AI-Powered Offense Meets M5 Silicon

Published on

Today's AI news: AI-Powered Offense Meets M5 Silicon, Identity, Privacy, and the Governance Gap, The $700 Billion Bet, When Your AI Swarm Hallucinates, Local AI: From Budget GPUs to Daily Drivers, Alignment Pretraining and Research Frontiers. 22 sources curated from across the web.
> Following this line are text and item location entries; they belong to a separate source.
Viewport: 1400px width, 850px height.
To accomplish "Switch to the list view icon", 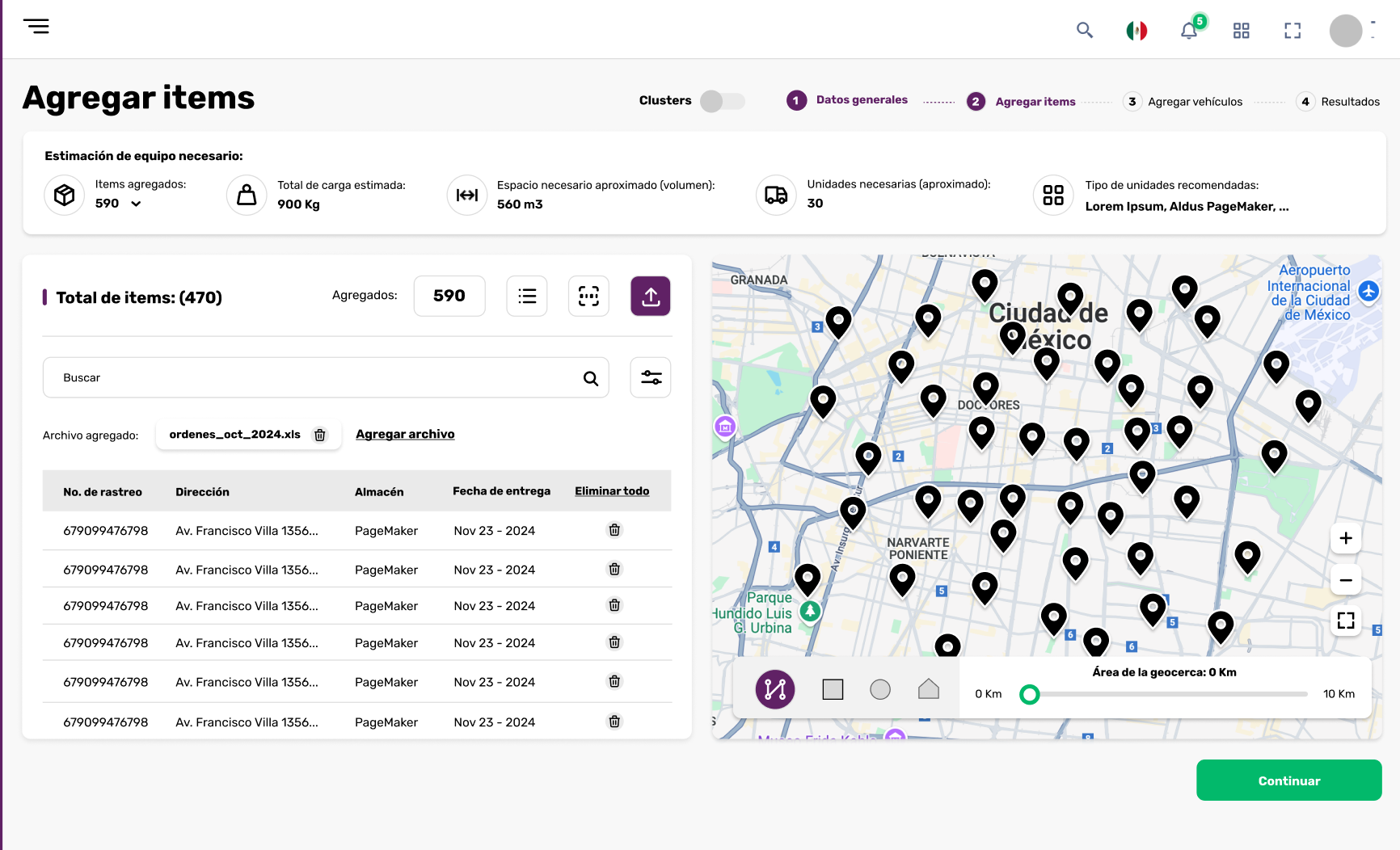I will 527,297.
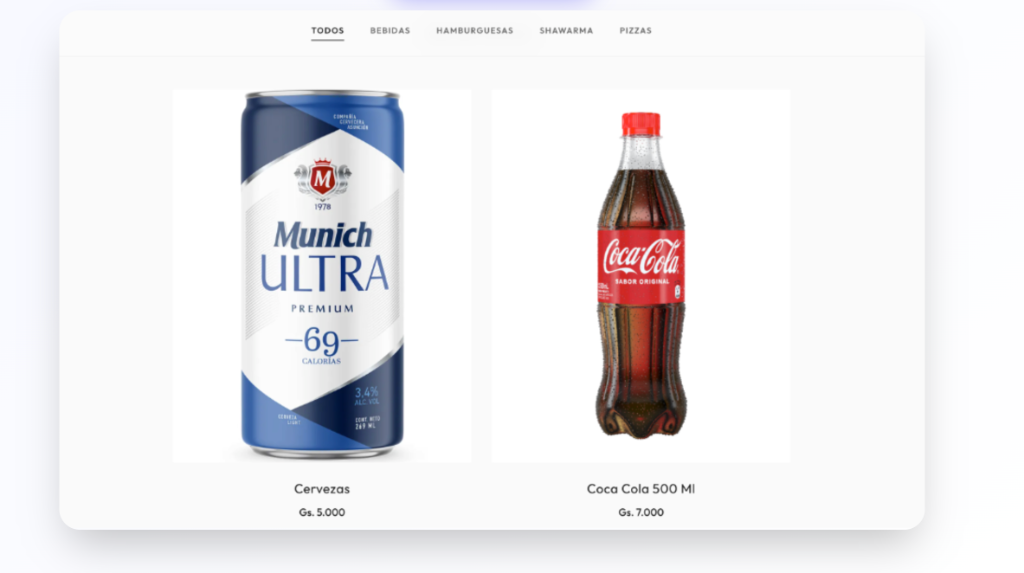Click the PREMIUM text on beer can

tap(323, 308)
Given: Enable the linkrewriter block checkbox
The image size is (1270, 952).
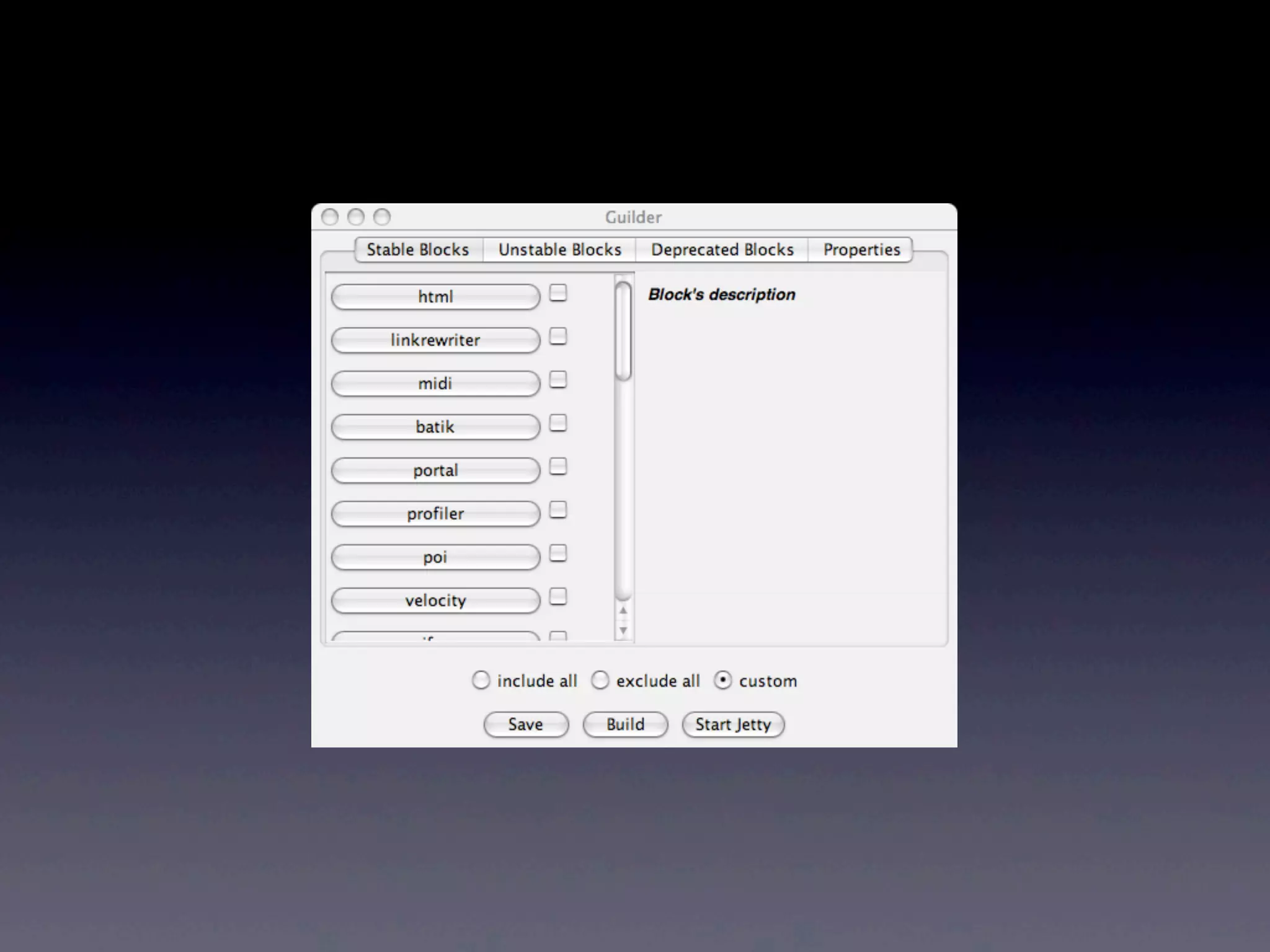Looking at the screenshot, I should (x=558, y=337).
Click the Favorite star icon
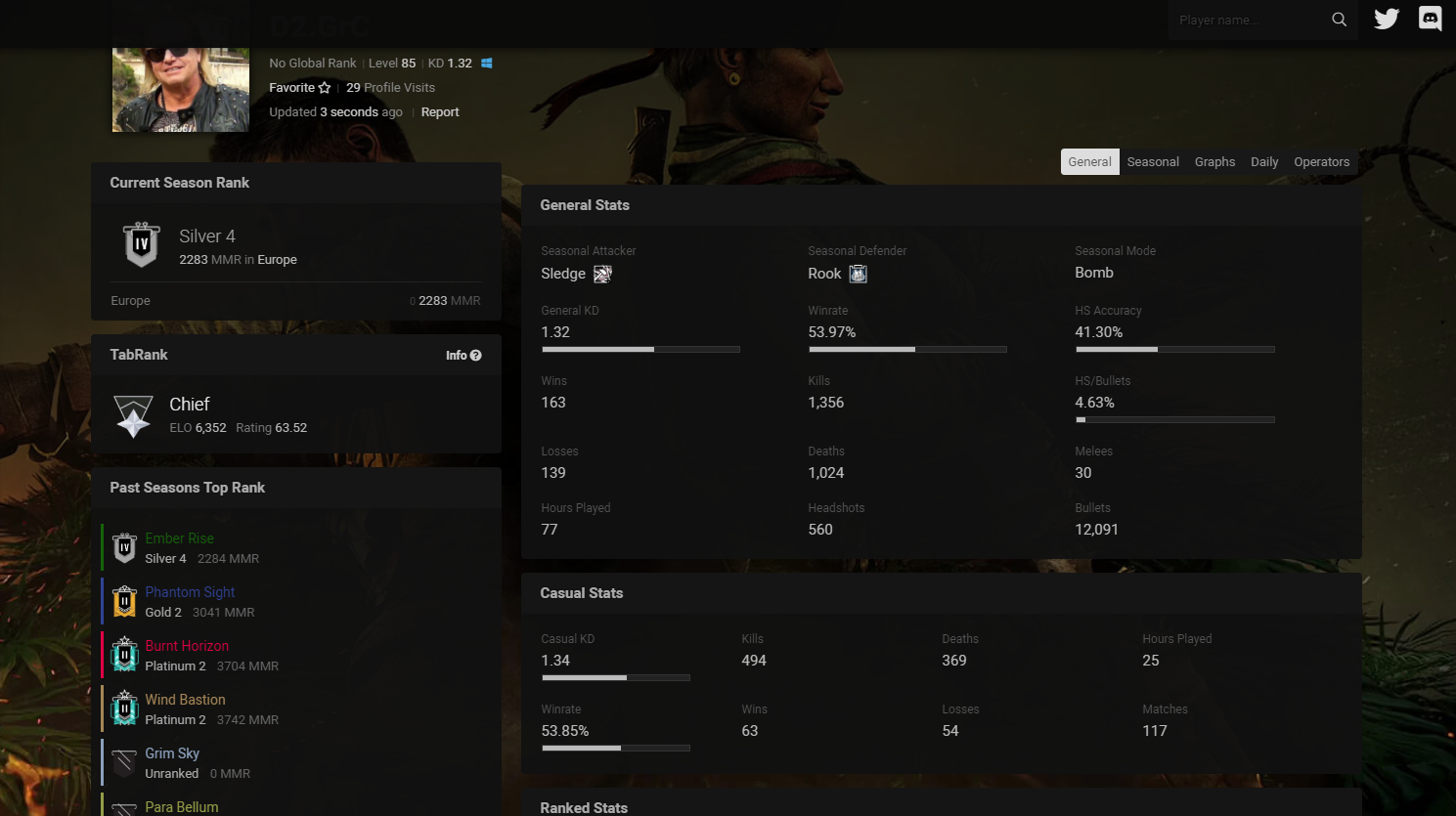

AI-Powered Offense Meets M5 Silicon

Apple spent five years and reportedly billions of dollars building Memory Integrity Enforcement (MIE), a hardware-assisted memory safety system layered on ARM's Memory Tagging Extension. MIE was the marquee security feature of the M5 chip, designed to stop memory corruption exploits — the vulnerability class behind the most sophisticated compromises on iOS and macOS. According to Apple's own research, MIE would have defeated every published exploit chain against modern iOS, including the leaked Coruna and Darksword kits. A four-person team at Calif, working with Anthropic's Mythos Preview model, built a working kernel exploit bypassing MIE in five days. (more: https://blog.calif.io/p/first-public-kernel-memory-corruption)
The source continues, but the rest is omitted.